A tradition of fresh fish began with Wholey’s Market and continues today at the Wild Alaskan Grille. (Photo: Michael C. Upton for TravelMag)


The Wild Alaskan Grille is the latest extension of the Wholey legacy. Restauranter Luke Wholey started delivering fish in a red wagon as a kid. His family founded Wholey’s Market in 1912, moved to the Strip District in 1959, and the current seafood selection is astounding. At the restaurant around the corner from the market, Luke makes sure to offer diners his favorite fried oysters from Virginia. Grilled Alaskan sockeye salmon started it all and the entrée features Asian-inspired accoutrements. Shrimp, lobster, swordfish, crab, cod, tuna, mahi mahi, mussels, squid, and catfish can all be found on the menu.

2106 Penn Ave


Cadence+ is a community brand incorporating fitness clubs, event spaces, markets, and restaurants. The brand’s At The Strip presence is served by Cellars Speakeasy, which is not as hard to get into as its name implies. Cellars is only open weekends, but it accepts reservations. Starters, salads, and shareable plates make up the majority of the dinner menu. Entrees in the evening feature beef, lamb, fish, chicken, pork, and a vegetarian risotto. Cellars is popular for brunch featuring unique items like coconut chia pudding, whipped ricotta toast, and the shareable pastrami smoked salmon.

2400 Smallman St.

Beer flights pair well with a selection of food trucks at Helltown. (Photo: Michael C. Upton for TravelMag)


There is no kitchen at the Strip District location of Helltown brewing. But that does not stop this place from being a great place to get a bite to eat, especially on weekends. Food trucks like The Kabob Mob, Cousins Maine Lobster, and Bridge City Brinery take advantage of the spacious courtyard. Families and groups enjoy live music outside when the weather is nice, and a massive interior area welcomes guests year-round. When food trucks are not present, Helltown allows outside food from the vendors and shops found throughout the Strip District. Twenty-four taps pour everything from stouts to IPAs, plus alcohol-free hop water.

1700 Penn Ave

Fine Dining: ELEVEN

With Chef Eli Wahl at the helm, Eleven Contemporary Kitchen focuses on seasonality and outstanding wines in a modern, yet rustic setting. The restaurant is housed in a rehabilitated warehouse in the Strip District. Diners have the option of a la carte ordering or the chef’s tasting menu in the evening. A few regular protein-forward items include Elysian Fields Farm lamb osso buco, braised short rib, and Gerber Farms chicken. Eleven offers seven dessert choices to pair with an ample selection of digestifs. A Tavern menu offers a more casual dining experience with sharable plates, handhelds, and elevated pub food.

1150 Smallman St

Enrico Biscotti Company is “The Last Great Place” for baked goods and more. (Photo: Michael C. Upton for TravelMag)

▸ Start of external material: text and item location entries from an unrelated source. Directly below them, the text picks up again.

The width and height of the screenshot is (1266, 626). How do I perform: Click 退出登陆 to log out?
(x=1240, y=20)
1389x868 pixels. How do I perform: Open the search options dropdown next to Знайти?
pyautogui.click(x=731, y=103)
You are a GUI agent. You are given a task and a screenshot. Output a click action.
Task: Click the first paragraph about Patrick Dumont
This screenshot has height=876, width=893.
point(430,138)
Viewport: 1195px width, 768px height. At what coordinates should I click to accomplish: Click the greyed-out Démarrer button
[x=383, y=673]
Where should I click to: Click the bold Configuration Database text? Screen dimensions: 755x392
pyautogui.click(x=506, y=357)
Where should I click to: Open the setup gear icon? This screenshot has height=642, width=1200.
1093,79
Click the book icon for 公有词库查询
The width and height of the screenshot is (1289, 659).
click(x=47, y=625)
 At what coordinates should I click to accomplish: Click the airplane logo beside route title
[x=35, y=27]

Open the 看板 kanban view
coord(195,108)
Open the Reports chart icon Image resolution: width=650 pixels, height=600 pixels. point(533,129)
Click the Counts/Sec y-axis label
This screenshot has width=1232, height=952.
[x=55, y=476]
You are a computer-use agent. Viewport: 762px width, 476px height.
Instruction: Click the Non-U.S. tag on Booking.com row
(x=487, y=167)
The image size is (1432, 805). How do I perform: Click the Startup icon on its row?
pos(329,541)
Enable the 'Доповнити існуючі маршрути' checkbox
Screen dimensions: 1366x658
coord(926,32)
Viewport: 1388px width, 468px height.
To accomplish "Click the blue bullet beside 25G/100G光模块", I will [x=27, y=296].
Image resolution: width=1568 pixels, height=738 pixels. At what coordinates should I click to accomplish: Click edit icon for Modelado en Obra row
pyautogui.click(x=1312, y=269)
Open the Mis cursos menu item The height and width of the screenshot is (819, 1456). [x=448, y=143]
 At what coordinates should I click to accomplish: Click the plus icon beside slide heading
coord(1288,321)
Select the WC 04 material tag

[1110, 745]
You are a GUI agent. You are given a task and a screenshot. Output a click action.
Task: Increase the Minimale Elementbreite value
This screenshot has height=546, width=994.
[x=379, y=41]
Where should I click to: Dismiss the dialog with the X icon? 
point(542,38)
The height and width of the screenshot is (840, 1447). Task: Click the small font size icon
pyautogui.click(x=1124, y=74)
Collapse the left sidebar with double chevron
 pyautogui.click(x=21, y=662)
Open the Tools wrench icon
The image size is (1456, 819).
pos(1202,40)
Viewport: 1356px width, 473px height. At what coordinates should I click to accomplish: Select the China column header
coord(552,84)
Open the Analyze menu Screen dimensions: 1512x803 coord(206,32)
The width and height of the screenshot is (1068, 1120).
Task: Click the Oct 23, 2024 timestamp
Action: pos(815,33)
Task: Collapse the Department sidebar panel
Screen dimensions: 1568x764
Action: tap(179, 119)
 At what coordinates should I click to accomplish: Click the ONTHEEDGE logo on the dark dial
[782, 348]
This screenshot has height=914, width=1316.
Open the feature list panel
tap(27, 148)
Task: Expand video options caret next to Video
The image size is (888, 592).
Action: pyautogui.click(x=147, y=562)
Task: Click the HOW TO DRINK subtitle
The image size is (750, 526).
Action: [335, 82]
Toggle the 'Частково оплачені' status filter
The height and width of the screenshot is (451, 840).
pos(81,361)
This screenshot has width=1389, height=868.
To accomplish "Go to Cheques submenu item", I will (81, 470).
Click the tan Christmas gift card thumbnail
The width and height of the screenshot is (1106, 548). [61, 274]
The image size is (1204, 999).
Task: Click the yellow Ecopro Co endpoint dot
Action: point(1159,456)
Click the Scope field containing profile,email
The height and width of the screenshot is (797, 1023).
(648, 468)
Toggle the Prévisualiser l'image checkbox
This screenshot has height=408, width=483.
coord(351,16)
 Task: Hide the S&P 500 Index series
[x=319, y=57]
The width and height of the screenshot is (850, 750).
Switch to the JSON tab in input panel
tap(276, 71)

A look and feel of authenticity permeates from this narrow storefront, which is home to the Enrico Biscotti Company. Former tech executive Larry Lagattuta founded the bakery in 1993, which at first only made biscotti in flavors like ginger almond, black pepper walnut, and peanut butter chocolate. Now, Enrico’s is more than biscotti. Pepperoni rolls, chocolate babka, and specialty breads are only available in-store. Enrico’s delivery service offers to ship many items including a monthly “care package” for those living far away. Locals enjoy cooking classes, private catering, and pairing dinners. In 2022, Lagattuta published a “Black Book” of his favorite recipes.